Initially, I tilted towards the idea that art must not operate from a precondition. Like a dream, it has to be subliminal, an unknown aperture opening on our world of consciousness. But then as Saul Bellow says, “Art has something to do with the achievement of stillness in the midst of chaos. A stillness which characterises prayer, too, in the eye of the storm… Art has something to do with an arrest of attention in the midst of distraction.” It becomes T.S. Eliot’s "the still point of the turning world".

We are in the eye of a storm now. 2017 has been a tumultuous year. From jumla-sloganeering we have descended into a bloodied inhuman cesspool where people are murdered in their homes (Gauri Lankesh) or hacked and burnt alive with the entire episode captured on camera (Mohammad Afrazul), by the end of the year.
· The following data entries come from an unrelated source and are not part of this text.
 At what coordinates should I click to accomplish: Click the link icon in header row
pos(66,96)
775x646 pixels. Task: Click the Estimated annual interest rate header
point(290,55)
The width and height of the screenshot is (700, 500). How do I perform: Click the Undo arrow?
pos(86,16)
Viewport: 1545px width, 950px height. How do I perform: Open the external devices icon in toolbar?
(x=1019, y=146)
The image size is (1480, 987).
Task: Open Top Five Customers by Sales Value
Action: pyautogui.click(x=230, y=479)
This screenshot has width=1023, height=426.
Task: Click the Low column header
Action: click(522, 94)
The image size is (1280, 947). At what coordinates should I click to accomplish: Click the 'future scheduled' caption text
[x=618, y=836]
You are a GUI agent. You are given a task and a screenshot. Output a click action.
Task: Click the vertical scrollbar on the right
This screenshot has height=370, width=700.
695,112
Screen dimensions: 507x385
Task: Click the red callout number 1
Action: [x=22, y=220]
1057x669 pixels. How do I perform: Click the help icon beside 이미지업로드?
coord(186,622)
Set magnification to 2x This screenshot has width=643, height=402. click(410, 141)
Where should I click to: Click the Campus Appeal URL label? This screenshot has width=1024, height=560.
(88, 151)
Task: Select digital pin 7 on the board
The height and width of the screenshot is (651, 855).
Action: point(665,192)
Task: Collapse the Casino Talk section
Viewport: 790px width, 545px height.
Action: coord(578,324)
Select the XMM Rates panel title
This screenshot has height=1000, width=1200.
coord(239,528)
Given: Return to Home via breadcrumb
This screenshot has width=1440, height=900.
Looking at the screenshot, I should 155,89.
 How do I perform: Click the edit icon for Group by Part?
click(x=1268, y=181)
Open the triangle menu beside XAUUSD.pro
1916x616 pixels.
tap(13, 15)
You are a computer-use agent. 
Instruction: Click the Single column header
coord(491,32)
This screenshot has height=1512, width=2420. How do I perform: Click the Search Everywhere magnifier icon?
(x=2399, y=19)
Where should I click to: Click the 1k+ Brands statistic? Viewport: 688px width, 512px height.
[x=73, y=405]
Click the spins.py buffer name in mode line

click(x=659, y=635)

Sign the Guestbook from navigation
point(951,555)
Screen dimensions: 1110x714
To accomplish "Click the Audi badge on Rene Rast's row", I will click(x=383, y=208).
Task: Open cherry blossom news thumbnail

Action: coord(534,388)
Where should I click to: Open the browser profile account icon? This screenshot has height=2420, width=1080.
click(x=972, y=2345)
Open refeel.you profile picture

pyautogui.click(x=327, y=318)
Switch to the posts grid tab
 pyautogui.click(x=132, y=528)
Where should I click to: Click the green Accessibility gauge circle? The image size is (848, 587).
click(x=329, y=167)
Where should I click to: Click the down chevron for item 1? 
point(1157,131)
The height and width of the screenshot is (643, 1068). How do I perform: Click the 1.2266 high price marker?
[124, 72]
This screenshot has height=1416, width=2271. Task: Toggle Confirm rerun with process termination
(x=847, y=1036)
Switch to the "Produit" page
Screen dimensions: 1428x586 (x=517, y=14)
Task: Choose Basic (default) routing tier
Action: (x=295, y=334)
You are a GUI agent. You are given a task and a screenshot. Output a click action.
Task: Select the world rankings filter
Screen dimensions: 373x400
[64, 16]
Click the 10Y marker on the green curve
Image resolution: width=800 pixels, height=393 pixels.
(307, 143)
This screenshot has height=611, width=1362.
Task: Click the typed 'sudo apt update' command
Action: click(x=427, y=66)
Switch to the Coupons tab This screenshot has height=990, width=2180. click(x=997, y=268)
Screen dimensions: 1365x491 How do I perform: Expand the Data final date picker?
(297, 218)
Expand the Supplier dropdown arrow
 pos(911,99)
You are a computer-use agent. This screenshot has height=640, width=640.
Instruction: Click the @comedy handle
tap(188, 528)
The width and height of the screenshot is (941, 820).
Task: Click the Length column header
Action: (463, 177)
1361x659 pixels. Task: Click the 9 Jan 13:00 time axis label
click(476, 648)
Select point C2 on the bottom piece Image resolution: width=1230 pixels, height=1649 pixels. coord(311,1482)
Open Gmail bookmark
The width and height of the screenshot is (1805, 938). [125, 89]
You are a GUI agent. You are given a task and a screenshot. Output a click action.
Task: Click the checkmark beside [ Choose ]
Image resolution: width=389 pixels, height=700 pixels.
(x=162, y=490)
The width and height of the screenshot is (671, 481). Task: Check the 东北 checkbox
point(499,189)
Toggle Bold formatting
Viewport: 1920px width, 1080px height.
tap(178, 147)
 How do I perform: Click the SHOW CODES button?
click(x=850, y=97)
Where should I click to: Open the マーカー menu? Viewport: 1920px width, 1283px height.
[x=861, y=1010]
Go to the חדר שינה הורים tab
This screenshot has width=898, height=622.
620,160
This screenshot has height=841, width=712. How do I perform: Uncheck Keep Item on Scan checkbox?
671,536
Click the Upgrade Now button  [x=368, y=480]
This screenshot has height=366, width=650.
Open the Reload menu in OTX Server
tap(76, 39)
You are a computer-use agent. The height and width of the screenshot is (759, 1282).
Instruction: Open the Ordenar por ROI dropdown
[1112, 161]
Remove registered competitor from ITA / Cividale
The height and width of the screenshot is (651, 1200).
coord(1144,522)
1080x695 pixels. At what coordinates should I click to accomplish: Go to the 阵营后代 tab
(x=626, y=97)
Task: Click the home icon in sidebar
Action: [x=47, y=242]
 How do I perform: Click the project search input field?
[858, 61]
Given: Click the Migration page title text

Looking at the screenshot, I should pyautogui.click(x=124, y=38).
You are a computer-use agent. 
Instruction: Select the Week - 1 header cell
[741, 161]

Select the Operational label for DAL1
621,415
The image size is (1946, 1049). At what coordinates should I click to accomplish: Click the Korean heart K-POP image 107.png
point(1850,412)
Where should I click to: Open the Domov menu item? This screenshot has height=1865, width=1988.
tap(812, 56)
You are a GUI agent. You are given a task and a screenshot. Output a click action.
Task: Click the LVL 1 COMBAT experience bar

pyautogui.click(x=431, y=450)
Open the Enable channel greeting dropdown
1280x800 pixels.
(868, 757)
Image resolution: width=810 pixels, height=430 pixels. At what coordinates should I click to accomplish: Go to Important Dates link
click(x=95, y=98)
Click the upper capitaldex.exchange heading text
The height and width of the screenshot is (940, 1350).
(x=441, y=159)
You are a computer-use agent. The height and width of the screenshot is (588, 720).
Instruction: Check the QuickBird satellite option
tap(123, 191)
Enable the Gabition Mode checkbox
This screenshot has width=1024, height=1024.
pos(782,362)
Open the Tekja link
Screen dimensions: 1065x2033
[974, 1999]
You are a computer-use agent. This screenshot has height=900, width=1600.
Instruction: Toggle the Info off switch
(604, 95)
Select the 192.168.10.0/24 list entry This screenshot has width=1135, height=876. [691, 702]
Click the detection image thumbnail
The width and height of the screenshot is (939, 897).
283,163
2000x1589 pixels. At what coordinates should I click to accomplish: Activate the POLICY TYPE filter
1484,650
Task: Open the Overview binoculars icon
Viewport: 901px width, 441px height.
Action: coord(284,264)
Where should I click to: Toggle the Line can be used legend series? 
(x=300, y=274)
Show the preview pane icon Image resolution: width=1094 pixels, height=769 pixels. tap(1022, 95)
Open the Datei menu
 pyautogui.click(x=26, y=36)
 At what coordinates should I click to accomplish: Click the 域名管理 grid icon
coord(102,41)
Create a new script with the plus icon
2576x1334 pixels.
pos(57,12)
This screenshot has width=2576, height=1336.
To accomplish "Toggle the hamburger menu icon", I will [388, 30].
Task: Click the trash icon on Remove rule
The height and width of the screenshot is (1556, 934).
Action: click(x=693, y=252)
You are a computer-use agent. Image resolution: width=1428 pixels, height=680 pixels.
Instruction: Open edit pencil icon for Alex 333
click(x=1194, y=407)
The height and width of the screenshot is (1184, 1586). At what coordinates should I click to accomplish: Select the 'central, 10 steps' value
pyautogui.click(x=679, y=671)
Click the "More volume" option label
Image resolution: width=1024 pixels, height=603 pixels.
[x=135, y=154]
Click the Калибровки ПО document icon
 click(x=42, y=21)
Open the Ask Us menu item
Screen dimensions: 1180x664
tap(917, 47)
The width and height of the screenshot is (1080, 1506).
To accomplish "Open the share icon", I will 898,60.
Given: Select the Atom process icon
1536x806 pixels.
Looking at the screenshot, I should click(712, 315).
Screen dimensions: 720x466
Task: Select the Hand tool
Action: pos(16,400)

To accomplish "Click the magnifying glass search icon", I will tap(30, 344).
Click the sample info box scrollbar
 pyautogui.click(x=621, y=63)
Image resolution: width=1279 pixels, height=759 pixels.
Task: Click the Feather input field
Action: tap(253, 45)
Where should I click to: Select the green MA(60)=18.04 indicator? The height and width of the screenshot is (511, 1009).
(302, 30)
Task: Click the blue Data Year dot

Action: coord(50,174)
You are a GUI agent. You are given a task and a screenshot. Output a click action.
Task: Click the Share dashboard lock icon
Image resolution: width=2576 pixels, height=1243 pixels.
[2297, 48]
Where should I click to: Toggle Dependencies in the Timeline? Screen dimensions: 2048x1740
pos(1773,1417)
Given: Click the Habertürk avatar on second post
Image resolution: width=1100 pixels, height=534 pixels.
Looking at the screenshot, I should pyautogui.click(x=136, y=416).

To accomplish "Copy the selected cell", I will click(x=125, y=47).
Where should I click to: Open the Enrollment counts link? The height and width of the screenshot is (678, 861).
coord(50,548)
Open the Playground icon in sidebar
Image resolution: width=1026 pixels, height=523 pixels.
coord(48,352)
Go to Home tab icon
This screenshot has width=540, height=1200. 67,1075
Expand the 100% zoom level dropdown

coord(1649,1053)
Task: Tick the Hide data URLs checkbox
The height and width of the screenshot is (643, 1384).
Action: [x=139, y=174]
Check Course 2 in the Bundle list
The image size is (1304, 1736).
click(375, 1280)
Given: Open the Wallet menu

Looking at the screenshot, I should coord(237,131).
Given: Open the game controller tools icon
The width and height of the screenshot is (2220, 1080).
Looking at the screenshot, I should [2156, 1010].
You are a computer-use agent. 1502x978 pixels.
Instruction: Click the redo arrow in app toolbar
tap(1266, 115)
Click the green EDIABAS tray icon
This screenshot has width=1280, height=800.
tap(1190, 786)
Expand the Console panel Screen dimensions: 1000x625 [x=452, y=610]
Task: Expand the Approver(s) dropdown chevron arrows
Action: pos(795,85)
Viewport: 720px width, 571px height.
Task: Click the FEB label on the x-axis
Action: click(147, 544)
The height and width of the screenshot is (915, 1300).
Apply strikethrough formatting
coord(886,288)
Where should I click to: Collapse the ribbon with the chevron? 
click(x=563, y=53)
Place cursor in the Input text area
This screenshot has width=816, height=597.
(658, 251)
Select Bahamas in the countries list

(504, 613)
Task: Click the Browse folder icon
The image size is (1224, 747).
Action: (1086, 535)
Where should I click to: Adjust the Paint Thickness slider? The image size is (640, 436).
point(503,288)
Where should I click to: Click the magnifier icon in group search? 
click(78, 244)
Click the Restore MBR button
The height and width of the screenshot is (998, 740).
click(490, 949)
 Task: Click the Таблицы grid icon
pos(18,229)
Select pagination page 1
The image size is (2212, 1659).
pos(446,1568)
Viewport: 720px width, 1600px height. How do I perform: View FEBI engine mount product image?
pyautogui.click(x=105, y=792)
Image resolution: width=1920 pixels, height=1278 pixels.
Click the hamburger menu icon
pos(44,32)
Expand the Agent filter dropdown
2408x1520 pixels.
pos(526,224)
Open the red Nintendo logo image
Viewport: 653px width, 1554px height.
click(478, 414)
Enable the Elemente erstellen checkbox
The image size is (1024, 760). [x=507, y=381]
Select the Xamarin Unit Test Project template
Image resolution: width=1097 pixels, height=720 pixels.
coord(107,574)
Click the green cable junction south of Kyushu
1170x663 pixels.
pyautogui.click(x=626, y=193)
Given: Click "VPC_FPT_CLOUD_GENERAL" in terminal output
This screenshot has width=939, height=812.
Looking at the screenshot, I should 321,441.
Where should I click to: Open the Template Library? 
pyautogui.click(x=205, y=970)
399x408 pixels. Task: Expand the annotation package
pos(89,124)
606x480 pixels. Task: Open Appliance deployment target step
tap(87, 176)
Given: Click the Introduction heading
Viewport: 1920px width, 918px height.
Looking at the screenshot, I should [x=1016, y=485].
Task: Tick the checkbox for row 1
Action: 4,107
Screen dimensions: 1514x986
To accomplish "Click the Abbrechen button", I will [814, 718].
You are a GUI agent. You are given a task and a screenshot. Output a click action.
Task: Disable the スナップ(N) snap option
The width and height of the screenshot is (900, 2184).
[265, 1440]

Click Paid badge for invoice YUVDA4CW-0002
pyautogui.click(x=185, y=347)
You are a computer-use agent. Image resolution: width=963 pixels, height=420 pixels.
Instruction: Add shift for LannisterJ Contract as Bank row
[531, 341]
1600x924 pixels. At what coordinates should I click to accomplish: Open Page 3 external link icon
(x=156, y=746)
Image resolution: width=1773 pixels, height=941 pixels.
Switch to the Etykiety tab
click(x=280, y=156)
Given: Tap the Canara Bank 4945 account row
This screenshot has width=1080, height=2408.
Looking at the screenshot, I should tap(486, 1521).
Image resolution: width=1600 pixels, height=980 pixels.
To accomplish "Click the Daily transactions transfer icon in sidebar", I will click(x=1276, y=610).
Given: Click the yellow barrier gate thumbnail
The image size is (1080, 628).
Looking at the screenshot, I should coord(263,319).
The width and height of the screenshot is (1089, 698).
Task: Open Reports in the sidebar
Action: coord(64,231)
The cheering and apologia defending the murders post these incidents make it imperative that art create a chilling stillness, a compelling arrest of attention, to be a perpetual mirror to the world, to be a stark reminder of what happens when the necessary social bad like murder becomes legit. 

Social media algorithms and mainstream debates are reducing every debate into a polarised binary choice. You are either with us or with them. It is shrinking the space for any nuanced exchange. Through art we must push this shrinking space outwards to bring more narratives in and not fall for farcical set-ups where one is legitimising social evils like murder or rape through us versus them debates.

Although I do not like wearing my politics on my art sleeve, but then as Arthur Koestler says even a neutral physics class on laws of motion is laden with politics. If I look at my choice of work in 2017 whether it’s The Songs of The Progressives with Vidya Shah, or Rajiv Joseph’s Guards At The Taj with Vrajesh Hirjee for Aadyam, or Qissa Urdu Ki Aakhri Kitab Ka based on Ibne Insha’s classic text with the similar name with Gopal Datt for Prithvi Theatre Festival, or The Unfettered God | Lalon Fakir’s Search with the Baul singers for the Times Lit Fest, or the poems Denzil Smith and I curate for the ensemble performance Poetrification, or my being a part of Amit V Masurkar and Mayank Tewari’s film Newton, I have made some sort of an attempt to create a stillness that will respond to the storm we are in currently. And the year-end firms my resolve to continue treading this path.

Befitting to end with a Ghalib couplet given it was his birthday yesterday:

bāzīcha-e-atfāl hai duniyā mire aage

hotā hai shab-o-roz tamāshā mire aage.

(The world is a children’s playground before me

night and day, this theatre enacts before me.)

Underlying this eloquence is the poet pointing us our human pettiness, our attempt to abuse and destroy the ultimate oppressed one - the planet earth.